An attendee inspects the new Nexus 5X phone during a Google media event. Photograph: (Getty)
Scientists from the University of Central Florida (UCF) in the US have developed a new process for creating advanced supercapacitors.
You could soon charge your smartphones within seconds, thanks to scientists, including one of Indian origin, who have developed new flexible supercapacitors that can be recharged more than 30,000 times without degrading.
After 18 months or so, smartphones hold charge for less and less time as the battery begins to degrade.
Scientists from the University of Central Florida (UCF) in the US developed a new process for creating the novel supercapacitors.The novel method could eventually revolutionise technology as varied as mobile phones and electric vehicles.
"If we were to replace the batteries with these supercapacitors, you could charge your mobile phone in a few seconds and you wouldn't need to charge it again for over a week," said Nitin Choudhary, a postdoctoral associate at UCF.
Researchers experimented with applying newly discovered 2D materials only a few atoms thick to supercapacitors. Other researchers have also tried formulations with graphene and other 2D materials, but with limited success.
"There have been problems in the way people incorporate these two-dimensional materials into the existing systems - that's been a bottleneck in the field," said Yeonwoong Jung, an assistant professor at UCF.
"We developed a simple chemical synthesis approach so we can very nicely integrate the existing materials with the two-dimensional materials," said Jung.
Researchers developed supercapacitors composed of millions of nanometer-thick wires coated with shells of 2D materials.
A highly conductive core facilitates fast electron transfer for fast charging and discharging. Uniformly coated shells of 2D materials yield high energy and power densities.
Scientists already knew 2D materials held great promise for energy storage applications. However, until the UCF-developed process for integrating those materials, there was no way to realise that potential, Jung said.
"For small electronic devices, our materials are surpassing the conventional ones worldwide in terms of energy density, power density and cyclic stability," Choudhary said.
Cyclic stability defines how many times it can be charged, drained and recharged before beginning to degrade. For example, a lithium-ion battery can be recharged fewer than 1,500 times without significant failure.

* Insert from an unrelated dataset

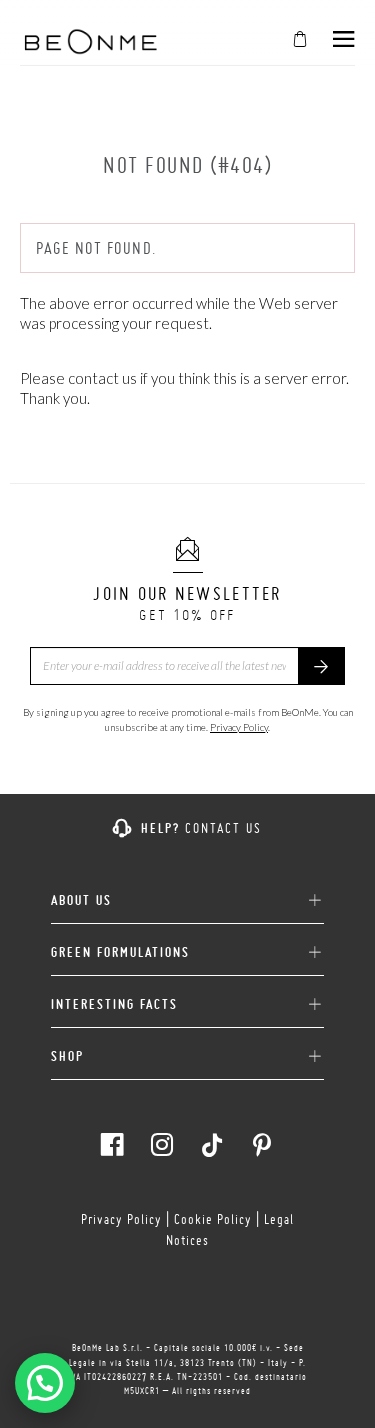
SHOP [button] (67, 1056)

Recent formulations of supercapacitors with 2D materials can be recharged a few thousand times.
By comparison, the new process yields a supercapacitor that does not degrade even after it has been recharged 30,000 times.
Supercapacitors that use the new materials could be used in phones and other electronic gadgets, and electric vehicles that could benefit from sudden bursts of power and speed.
Since they are flexible, it could also mean a significant advancement in wearable technologies, researchers said.
The study was published in the journal ACS Nano.